MESSINA – “Beckett on Tourette”. Per la fortunata rassegna teatrale ”Il miglior tempo della nostra vita“, a suggellare i 40 anni della storica compagnia teatrale Nutrimenti Terrestri, la pièce in trattazione ha costituito ultimo appuntamento, al teatro Annibale Maria di Francia, ove Lucilla Mininno e Giovanni La Fauci sono stati interpreti con innegabile maestria, avvalendosi della partecipazione di Francesco Zecca, sullo script della Mininno – con ausilio di La Fauci- che ha altresì curato la regia.
Siamo in uno studio televisivo, per la registrazione della trasmissione “Cosa è successo a un certo punto” con la intraprendente presentatrice rimasta sola dopo che i collaboratori hanno dato forfait, e sempre più in ambasce durante il collegamento con l’inviato, tale Tizio E., che non sta visibilmente bene sotto il profilo psicologico, ossessionato come è dalla persistente insonnia e dal suo stesso nome, mentre il misterioso “Vicino”, in ombra, tenta di prendere parte alla diretta.
Questo il quadro di insieme, ove si innesta un’intervista impossibile intorno agli anni ‘80 con ospite il simulacro di Beckett, le cui difficoltà abbattono definitivamente la conduttrice.
Si vorrebbe sciogliere un nodo -apparentemente e forse realmente- insondabile—- cosa è successo nel mondo artistico dagli anni ’80 a seguire.
Trattasi di una proiezione Vrab Pictures, in collaborazione con Nutrimenti Terrestri, che indaga su questi nostri tempi tourettianamente frammentari, incerti e dilaniati, divisi fra chiasso e silenzio riempito inopinatamente, mentre lo smarrimento e la solitudine sono incombenti, non riuscendo più a trovare un porto sicuro nei rituali artistici, che hanno perso di significato.

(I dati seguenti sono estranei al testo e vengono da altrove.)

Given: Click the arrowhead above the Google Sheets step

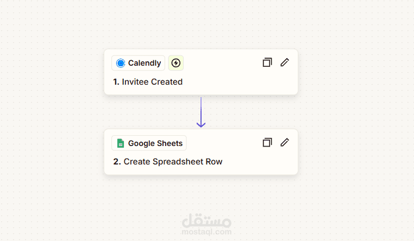Looking at the screenshot, I should click(201, 125).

I led, accanto alle luci fosforescenti degli anni 80, creano già una sorta di cortocircuito, ove la narrazione diviene impossibile e il tragicomico, espresso dalla poetica Beckettiana è imperante, nel non sense, nelle continue interruzioni, nei fuori campo inappropriati, con audio e video che danno il senso della perdita di senso, dello spaesamento e smembramento, che è sì del racconto, ma anche un segno dei tempi, connotati dall’incapacità di restare in silenzio, far delle pause, ritrovare la civiltà dell’esistenza e delle creazioni artistiche intimamente correlate. E, dunque, Beckett non può che essere beckettiano,,,non avremmo potuto aspettarci altro dal suo fantasma, che, in risposta a quel teatrino sul nulla… non può che opporre il silenzio.
Le musiche, atte a ricostruire l’ambientazione e lo snodo della storia, si sono attestate a G. La Fauci e Danilo Orbitello, con le canzoni anni 80 ben note e orecchiabili.

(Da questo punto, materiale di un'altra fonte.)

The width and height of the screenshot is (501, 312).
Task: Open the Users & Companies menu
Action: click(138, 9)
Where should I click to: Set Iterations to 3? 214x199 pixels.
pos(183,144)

La scenografia si è avvalsa, oltrechè della abilità tecnica di La Fauci, degli apporti di Simone Di Blasi, Claudio La Rosa e Orbitello, mettendo il focus su diversi elementi scenici atti alla rappresentazione delle tre diverse stanze, rispettivamente della ragione, del cuore e del sogno, che nell’intenzione degli ideatori della trasmissione dovrebbero costituire ambiti giusti a ricreare l’atmosfera.
I costumi davvero appropriati sono riferibili alla sartoria “Santi Macchia”; le riuscite coreografie a Gaia Gemelli.

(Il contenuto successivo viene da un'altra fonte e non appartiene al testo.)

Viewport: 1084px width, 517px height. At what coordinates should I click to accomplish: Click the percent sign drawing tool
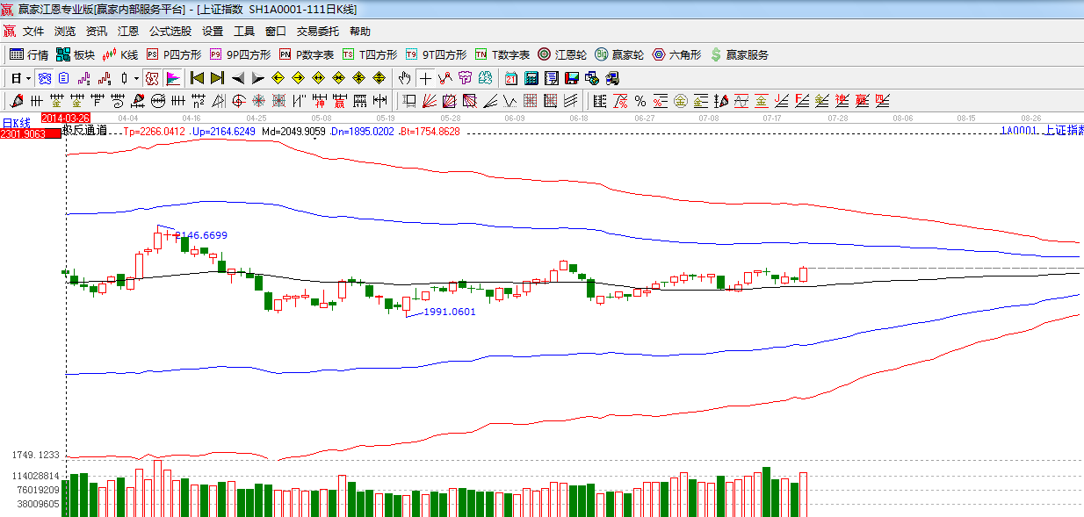(x=640, y=101)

La semi-varietà tragicomica– insomma, di scena, per far riflettere e stimolare opportuni cambiamenti. E non stupisce affatto il finale, ove un cartello sintetizza gli esiti, che non sono stati esattamente quelli programmati—quando le parole non possono restituire il senso, che non esiste …la parola può darsi solo alla musica.